» PAGE
★ ★ ★
More introductions of Marmorkrebs in the wild

Chris Chucholl reported that there are now six confirmed populations in Europe, five of which are in Germany. During my talk, I reported the “breaking news bulletin” that I'd blogged while waiting in line at Starbuck’s for a croissant that Marmorkrebs had been found in Sweden. Tadashi Kawai mentioned that a population had been found in Sapporo, but that it apparently died out.

Other highlights

Marmorkrebs was not the only only game in town in this session, however.

Tonio Garza de YTa discussed his experiences over a decade in working with farmers to develop sustainable, productive, profitable aquaculture for red-clawed crayfish in Mexico. The lessons he had were to develop the market first. There is no point in producing food nobody will buy. Secondly, make sure your product does not give itself away. The red-clawed crayfish got away from their cultured ponds and successfully established populations, which could be harvested more cheaply than the aquacultured crayfish.
★ ★ ★
» REQUIRED ACTIONS
- 1) Please repeat the crayfish report above from "Tonio Garza de" to "the aquacultured crayfish." without changing a word.
- 2) According to the crayfish report above, why was it a problem when the red-clawed crayfish escaped their ponds? Answer in one to three sentences.
- 3) Render this sentence from the crayfish report into Spanish: "There is no point in producing food nobody will buy."

» GIVEN INFORMATION
★ ★ ★
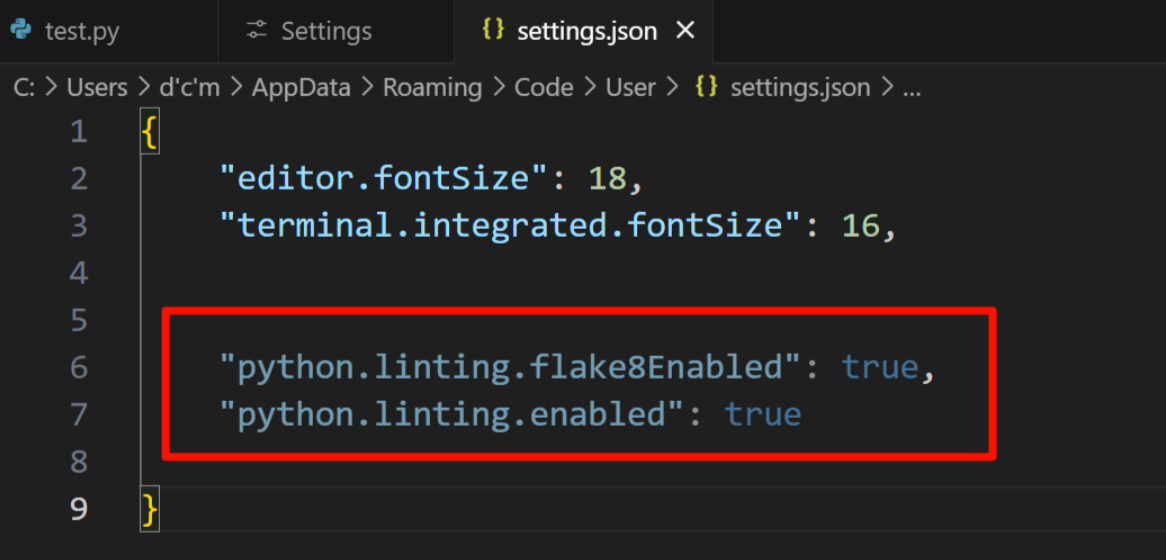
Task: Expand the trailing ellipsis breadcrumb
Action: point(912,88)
★ ★ ★
» IN RESPONSE
- 1)
Tonio Garza de YTa discussed his experiences over a decade in working with farmers to develop sustainable, productive, profitable aquaculture for red-clawed crayfish in Mexico. The lessons he had were to develop the market first. There is no point in producing food nobody will buy. Secondly, make sure your product does not give itself away. The red-clawed crayfish got away from their cultured ponds and successfully established populations, which could be harvested more cheaply than the aquacultured crayfish.

- 2) The escaped crayfish established populations in the wild. Those wild crayfish could be harvested more cheaply than the ones raised through aquaculture.

- 3) No tiene sentido producir alimentos que nadie va a comprar.